Berlin, 29. Juni 2012
Der einstimmige Beschluss der Gesundheitsministerkonferenz zur
Kostenübernahme für Behandlungsmaßnahmen bei ungewollter Kinderlosigkeit
wird von dem Patientenbeauftragten der Bundesregierung, Wolfgang Zöller
(MdB), begrüßt.
Dazu erklärt Wolfgang Zöller:
"Ich begrüße die 'Saarbrücker Erklärung' der
Gesundheitsministerkonferenz, die darauf abzielt, dass ungewollt
kinderlose Paare, die sich für eine künstliche Befruchtung entscheiden,
künftig nur noch 25 Prozent der Behandlungskosten selbst tragen müssen.
Denn aufgrund der Gesundheitsreform 2004 können sich viele Paare eine
künstliche Befruchtung nicht mehr leisten: seitdem übernehmen die
Krankenkassen nur noch maximal 50 Prozent der Kosten - für drei
Behandlungen.
Für die meisten Menschen ist es selbstverständlich, ein Kind zu
bekommen.
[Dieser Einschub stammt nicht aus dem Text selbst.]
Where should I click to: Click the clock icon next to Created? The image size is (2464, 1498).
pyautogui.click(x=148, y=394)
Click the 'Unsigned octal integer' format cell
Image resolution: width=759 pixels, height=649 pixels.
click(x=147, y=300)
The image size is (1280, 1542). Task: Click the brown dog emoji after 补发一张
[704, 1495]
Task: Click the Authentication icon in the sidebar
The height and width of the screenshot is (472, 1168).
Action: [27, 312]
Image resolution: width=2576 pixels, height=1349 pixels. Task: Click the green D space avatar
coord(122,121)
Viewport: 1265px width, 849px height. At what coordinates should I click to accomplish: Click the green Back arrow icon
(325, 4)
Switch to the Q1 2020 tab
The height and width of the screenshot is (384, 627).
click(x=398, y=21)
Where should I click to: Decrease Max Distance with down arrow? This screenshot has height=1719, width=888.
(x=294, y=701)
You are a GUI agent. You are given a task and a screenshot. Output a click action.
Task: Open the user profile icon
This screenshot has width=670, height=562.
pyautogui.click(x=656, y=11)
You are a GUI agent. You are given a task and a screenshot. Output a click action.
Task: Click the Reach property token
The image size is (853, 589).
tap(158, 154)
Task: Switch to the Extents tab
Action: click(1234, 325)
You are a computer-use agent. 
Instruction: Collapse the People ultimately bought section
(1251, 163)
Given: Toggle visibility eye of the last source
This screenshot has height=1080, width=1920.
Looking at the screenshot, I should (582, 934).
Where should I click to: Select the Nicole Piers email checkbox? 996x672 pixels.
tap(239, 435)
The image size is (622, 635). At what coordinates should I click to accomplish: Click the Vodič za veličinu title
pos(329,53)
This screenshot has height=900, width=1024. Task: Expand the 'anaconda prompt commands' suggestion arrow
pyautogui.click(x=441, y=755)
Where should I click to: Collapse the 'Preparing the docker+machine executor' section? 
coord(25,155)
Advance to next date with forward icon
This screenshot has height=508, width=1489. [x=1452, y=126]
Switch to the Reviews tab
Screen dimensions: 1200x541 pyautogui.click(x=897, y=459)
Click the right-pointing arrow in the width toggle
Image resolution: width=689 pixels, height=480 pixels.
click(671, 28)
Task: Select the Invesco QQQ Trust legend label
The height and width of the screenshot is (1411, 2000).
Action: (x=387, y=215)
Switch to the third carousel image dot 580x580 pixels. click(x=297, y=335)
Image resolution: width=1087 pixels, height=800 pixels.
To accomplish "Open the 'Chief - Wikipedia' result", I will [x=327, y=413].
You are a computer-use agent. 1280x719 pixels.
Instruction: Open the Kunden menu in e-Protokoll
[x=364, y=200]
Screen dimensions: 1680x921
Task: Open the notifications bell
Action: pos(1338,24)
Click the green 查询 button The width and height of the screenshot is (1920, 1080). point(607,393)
Doch vielen Paaren in Deutschland bleibt der Wunsch nach einem
eigenen Kind verwehrt, was für die Paare großes Leid bedeutet. Deshalb
habe ich in meinem Bericht an die Gesundheitsministerkonferenz der
Länder eine einheitliche flächendeckende Regelung gefordert, wie Paare,
Krankenkassen und die Gesellschaft die anfallenden Kosten teilen können.
Mit dem einstimmigen Beschluss aus Saarbrücken sind wir einer Lösung
nähergekommen. Ich fordere nun alle Beteiligten auf, konstruktiv an
einer praktikablen und schnellen Umsetzung mitzuarbeiten."